**WHAT YOU SHOULD DO:**
Reproduce the following lines word for word, beginning at the line that contains "The image size is (1456, 819)." and stopping after the line that contains "728x439 pixels. tap(268, 186)".

**STORED ROWS:**
........

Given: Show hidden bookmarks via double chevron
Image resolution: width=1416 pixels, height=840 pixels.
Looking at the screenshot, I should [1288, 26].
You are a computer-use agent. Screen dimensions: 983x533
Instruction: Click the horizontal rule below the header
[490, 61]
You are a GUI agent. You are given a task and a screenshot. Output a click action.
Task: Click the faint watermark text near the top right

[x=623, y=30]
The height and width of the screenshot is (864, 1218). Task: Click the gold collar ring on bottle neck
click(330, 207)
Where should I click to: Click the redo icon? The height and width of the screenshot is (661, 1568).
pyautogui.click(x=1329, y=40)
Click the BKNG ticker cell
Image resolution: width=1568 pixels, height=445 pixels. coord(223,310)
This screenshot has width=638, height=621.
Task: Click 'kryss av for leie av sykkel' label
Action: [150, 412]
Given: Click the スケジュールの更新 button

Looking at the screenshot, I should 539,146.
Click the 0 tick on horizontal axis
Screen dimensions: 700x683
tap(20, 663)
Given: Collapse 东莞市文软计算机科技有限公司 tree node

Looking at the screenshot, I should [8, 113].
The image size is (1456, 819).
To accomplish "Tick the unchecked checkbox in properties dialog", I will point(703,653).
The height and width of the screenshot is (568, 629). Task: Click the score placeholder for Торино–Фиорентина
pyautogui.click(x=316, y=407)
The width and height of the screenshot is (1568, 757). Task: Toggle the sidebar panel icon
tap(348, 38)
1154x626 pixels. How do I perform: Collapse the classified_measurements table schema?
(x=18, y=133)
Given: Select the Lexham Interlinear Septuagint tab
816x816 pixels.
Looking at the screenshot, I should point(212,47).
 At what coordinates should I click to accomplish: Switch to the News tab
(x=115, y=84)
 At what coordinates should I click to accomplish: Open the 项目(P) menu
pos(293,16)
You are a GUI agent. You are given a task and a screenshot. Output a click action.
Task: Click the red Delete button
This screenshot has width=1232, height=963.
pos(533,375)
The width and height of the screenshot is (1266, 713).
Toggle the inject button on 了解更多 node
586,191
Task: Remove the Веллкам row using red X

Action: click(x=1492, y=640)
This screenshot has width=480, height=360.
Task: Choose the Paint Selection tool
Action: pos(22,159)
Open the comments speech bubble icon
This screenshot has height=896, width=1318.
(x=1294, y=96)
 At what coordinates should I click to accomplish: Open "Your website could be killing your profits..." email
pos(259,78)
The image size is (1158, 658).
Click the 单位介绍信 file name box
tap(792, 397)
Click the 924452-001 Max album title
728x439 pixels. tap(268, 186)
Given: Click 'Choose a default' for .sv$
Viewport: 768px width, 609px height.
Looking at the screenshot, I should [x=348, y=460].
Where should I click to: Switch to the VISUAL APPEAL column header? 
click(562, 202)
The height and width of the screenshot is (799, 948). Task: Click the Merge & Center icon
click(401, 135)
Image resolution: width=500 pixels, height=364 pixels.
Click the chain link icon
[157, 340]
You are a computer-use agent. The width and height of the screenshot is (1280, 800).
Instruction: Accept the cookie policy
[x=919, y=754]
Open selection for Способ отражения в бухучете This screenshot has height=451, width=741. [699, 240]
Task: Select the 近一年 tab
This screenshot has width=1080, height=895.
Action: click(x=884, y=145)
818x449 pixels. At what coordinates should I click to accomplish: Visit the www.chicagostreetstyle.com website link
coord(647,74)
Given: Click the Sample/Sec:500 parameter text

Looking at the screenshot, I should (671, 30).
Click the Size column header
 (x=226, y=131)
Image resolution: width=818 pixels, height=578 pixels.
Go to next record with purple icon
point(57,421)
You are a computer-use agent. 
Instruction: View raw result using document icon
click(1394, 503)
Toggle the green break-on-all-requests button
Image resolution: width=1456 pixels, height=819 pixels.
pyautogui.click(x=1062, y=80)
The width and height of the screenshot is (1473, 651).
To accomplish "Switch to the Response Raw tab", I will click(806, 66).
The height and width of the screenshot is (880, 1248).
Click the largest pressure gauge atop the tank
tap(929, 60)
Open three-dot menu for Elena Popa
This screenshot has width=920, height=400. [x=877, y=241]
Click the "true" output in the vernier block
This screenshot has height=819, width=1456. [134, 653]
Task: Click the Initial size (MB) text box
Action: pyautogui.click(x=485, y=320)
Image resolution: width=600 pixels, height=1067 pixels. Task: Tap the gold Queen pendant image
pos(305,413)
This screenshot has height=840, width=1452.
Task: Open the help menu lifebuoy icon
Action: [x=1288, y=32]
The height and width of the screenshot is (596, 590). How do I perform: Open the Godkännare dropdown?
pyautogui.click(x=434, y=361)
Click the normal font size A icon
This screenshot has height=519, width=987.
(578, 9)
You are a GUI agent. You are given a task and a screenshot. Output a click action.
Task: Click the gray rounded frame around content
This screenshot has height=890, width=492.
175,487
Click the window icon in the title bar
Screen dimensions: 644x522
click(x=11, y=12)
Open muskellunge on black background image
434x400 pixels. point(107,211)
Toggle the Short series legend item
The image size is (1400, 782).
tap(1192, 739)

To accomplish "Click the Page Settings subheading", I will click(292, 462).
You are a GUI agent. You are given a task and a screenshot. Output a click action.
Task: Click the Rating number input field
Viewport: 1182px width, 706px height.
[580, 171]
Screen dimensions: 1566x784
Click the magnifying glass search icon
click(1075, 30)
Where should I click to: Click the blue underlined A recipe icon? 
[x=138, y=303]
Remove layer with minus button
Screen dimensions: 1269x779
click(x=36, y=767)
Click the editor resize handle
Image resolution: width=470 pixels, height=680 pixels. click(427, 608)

........

**FINAL RESULT:**
The image size is (1456, 819).
To accomplish "Tick the unchecked checkbox in properties dialog", I will point(703,653).
The height and width of the screenshot is (568, 629). Task: Click the score placeholder for Торино–Фиорентина
pyautogui.click(x=316, y=407)
The width and height of the screenshot is (1568, 757). Task: Toggle the sidebar panel icon
tap(348, 38)
1154x626 pixels. How do I perform: Collapse the classified_measurements table schema?
(x=18, y=133)
Given: Select the Lexham Interlinear Septuagint tab
816x816 pixels.
Looking at the screenshot, I should point(212,47).
 At what coordinates should I click to accomplish: Switch to the News tab
(x=115, y=84)
 At what coordinates should I click to accomplish: Open the 项目(P) menu
pos(293,16)
You are a GUI agent. You are given a task and a screenshot. Output a click action.
Task: Click the red Delete button
This screenshot has width=1232, height=963.
pos(533,375)
The width and height of the screenshot is (1266, 713).
Toggle the inject button on 了解更多 node
586,191
Task: Remove the Веллкам row using red X

Action: click(x=1492, y=640)
This screenshot has width=480, height=360.
Task: Choose the Paint Selection tool
Action: pos(22,159)
Open the comments speech bubble icon
This screenshot has height=896, width=1318.
(x=1294, y=96)
 At what coordinates should I click to accomplish: Open "Your website could be killing your profits..." email
pos(259,78)
The image size is (1158, 658).
Click the 单位介绍信 file name box
tap(792, 397)
Click the 924452-001 Max album title
728x439 pixels. tap(268, 186)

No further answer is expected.